When I pray for my kids, I pray not only for God to save them from their sins, but for God to save them from my own. As their father, my influence carries more weight in their lives than anyone else’s—that is, perhaps, besides mom’s, of course. Nevertheless, as their father, how I interact with my kids will shape how they perceive and respond to the Fatherhood of God.
When I think about that, I always find myself with a shortness of breath and an increased heart-rate. I am not aware of all the ways I fail to reflect the Fatherhood of God, but I am aware of a lot them. At times, such awareness threatens to sabotage any future attempts to be a better father. The temptation is to throw my hands in the air and say, “There’s no coming back from that blow up!” Yet, in those desperate moments, the Spirit of sonship dwelling within me cries out, “Abba, Father!” (Gal. 4:6). He reminds me that God fathers me even as I father my children. Our heavenly Father is the God of redeeming grace who works all things together for the good His children (Rm. 8:28). Even in my shameful shortcomings as a father, God still reveals Himself as the best Father to us all.

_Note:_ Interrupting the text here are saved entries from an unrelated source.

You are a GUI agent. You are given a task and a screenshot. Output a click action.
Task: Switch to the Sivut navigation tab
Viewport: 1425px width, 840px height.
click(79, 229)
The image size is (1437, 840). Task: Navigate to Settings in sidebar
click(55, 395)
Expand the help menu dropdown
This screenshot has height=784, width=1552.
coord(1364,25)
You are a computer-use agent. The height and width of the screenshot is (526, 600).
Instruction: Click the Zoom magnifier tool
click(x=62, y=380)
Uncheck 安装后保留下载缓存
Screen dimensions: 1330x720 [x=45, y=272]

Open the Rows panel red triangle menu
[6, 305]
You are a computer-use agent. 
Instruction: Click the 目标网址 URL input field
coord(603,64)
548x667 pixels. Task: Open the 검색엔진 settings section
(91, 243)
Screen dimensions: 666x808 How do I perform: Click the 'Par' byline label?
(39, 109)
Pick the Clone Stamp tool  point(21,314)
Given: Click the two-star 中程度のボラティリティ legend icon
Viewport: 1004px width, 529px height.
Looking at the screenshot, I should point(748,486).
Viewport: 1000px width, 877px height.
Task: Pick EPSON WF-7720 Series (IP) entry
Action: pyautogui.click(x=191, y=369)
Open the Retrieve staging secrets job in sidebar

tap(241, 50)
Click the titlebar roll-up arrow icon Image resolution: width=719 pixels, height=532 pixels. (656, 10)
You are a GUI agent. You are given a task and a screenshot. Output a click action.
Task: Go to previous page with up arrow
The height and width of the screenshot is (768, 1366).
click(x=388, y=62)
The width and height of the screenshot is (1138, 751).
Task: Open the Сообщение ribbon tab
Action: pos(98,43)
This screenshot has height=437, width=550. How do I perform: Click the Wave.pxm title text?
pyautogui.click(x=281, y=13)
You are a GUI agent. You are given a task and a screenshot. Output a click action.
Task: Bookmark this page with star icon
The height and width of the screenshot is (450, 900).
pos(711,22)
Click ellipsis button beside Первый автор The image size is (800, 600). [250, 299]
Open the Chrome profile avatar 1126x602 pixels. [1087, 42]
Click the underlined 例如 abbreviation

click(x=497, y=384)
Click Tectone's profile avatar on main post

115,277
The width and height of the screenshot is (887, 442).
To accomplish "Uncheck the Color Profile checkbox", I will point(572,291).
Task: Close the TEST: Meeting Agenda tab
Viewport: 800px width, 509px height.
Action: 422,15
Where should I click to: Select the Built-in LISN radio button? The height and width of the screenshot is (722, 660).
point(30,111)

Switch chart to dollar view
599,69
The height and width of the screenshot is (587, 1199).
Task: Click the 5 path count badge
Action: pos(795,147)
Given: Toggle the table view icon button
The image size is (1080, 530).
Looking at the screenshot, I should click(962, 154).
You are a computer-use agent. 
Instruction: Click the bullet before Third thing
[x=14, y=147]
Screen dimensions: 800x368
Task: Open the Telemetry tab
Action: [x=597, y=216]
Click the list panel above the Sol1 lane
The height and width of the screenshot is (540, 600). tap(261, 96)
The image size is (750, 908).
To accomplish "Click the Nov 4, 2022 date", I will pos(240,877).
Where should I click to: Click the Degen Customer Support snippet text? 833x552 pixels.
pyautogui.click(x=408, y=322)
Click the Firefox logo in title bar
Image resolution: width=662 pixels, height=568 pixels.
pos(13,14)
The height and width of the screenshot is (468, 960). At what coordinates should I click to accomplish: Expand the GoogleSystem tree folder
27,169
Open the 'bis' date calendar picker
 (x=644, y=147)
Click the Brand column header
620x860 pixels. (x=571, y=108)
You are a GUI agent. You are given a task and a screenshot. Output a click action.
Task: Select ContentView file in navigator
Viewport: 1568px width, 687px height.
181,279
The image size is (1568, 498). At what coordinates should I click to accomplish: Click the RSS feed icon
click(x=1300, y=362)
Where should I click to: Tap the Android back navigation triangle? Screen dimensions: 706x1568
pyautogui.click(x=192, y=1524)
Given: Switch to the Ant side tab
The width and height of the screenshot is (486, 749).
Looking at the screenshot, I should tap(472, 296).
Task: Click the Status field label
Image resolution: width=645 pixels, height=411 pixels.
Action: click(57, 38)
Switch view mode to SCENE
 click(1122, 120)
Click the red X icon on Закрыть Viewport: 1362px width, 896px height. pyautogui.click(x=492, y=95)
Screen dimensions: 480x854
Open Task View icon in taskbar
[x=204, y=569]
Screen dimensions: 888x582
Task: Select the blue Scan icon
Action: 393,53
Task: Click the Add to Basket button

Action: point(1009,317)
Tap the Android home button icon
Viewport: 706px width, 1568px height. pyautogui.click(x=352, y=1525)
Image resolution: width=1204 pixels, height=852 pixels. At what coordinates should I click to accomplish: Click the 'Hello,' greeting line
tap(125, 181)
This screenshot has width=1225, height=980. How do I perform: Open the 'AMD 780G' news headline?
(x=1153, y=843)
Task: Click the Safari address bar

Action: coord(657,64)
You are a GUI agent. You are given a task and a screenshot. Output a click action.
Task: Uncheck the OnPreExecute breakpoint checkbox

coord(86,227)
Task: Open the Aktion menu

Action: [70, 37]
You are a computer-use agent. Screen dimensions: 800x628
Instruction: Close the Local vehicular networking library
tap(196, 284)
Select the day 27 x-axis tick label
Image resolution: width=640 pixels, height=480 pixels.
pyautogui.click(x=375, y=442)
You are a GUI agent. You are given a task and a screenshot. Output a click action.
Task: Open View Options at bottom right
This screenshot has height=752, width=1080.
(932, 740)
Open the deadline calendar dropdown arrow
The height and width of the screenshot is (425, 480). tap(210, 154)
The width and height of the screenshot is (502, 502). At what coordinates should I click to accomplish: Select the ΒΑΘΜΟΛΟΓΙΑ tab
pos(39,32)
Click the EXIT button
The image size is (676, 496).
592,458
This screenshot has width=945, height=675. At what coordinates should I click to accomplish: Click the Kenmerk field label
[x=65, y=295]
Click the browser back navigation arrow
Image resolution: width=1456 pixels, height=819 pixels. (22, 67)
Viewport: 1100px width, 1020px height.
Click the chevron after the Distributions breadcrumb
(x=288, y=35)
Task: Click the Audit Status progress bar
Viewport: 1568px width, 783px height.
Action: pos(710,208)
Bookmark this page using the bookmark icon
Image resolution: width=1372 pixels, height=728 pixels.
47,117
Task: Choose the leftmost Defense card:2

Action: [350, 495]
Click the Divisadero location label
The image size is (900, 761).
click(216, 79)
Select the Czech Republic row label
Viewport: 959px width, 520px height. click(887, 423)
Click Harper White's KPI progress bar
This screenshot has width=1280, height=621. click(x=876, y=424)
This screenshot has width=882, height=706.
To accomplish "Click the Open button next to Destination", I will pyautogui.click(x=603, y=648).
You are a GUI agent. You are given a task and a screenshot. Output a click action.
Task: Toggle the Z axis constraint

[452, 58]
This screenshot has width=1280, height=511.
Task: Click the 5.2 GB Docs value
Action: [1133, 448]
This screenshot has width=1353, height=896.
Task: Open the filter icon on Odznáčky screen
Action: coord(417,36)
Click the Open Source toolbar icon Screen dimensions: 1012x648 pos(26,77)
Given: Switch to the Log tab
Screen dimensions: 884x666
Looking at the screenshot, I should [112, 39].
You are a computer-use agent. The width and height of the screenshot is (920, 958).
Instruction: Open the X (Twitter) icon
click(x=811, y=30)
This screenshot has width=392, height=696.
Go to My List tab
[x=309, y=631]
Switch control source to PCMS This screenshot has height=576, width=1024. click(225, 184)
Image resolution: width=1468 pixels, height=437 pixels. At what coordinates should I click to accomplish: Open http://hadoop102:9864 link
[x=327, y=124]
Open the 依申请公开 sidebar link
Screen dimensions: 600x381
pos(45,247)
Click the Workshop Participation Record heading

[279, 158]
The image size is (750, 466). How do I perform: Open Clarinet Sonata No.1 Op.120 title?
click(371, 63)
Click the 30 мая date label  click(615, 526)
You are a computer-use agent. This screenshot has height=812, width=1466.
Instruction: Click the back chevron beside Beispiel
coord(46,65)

I often apologize to my kids and ask for their forgiveness. I do so not only for the sake of our relationship, but because I want them to know that I do not think of myself as beyond the need of mercy and grace. Essentially, I want to confirm what they already know to be true—I am not a perfect father. Before doing so, I let them know that I have already confessed my sin and asked my heavenly Father to forgive me. Although I am their dad, I am also a child of God. Like them, I also need to be fathered. Perhaps the best way I can point to the Fatherhood of God is by disclosing my incessant need for the Fatherhood of God.